(Saved data entries)
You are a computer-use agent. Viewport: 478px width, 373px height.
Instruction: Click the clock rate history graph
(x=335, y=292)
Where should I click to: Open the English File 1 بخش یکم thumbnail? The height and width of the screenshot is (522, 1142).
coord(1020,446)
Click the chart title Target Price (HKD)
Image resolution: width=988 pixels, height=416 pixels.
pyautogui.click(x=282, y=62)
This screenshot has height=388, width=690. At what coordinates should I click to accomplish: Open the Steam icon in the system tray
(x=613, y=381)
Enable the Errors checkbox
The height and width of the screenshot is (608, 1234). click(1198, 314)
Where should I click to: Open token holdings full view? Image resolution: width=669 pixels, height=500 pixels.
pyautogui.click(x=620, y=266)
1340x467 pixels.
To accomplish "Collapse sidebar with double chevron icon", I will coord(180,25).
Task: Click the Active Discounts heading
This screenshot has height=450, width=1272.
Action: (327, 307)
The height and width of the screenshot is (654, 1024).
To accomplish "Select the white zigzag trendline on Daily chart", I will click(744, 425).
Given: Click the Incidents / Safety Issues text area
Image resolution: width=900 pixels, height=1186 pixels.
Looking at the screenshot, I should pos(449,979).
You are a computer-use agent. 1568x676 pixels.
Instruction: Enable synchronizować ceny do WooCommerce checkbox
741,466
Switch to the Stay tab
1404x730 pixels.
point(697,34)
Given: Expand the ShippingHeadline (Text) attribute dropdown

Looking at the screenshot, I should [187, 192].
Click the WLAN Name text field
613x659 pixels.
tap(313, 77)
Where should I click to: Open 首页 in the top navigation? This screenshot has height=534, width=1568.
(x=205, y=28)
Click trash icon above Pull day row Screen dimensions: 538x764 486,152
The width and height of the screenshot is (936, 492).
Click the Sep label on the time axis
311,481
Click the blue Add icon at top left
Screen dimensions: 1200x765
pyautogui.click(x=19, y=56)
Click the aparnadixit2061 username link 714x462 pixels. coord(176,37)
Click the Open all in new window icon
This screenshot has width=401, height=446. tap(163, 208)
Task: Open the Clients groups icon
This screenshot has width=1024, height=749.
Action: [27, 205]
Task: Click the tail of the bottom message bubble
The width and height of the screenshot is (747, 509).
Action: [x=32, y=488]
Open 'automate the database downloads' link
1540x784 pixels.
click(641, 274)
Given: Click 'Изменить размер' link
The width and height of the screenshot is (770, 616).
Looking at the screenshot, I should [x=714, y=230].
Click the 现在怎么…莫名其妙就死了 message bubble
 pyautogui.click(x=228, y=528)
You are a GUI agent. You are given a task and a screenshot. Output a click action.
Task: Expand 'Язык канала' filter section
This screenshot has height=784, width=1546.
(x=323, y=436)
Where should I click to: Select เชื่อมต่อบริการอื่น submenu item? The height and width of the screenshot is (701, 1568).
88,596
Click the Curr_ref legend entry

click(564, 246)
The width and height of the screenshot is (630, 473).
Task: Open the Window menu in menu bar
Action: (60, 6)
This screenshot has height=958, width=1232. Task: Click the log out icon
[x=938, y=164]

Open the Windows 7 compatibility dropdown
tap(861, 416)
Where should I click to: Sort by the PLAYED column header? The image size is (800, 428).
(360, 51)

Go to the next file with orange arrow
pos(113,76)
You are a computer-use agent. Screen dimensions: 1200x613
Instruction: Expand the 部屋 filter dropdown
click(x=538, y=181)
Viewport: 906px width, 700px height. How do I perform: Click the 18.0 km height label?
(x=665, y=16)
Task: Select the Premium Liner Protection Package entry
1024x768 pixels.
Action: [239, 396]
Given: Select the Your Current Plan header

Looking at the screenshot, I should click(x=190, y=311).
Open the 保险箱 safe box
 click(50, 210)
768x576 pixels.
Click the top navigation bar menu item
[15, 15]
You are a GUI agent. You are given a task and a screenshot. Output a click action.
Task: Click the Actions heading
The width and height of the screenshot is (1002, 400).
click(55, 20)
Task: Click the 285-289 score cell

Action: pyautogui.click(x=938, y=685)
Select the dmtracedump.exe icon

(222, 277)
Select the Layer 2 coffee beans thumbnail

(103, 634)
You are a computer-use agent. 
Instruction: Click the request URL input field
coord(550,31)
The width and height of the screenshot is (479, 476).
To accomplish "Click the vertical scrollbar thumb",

> _What the exercise asks_:
If a line above holds "heading", count it; say how many such lines there are and nothing else.

> _Exercise response_:
2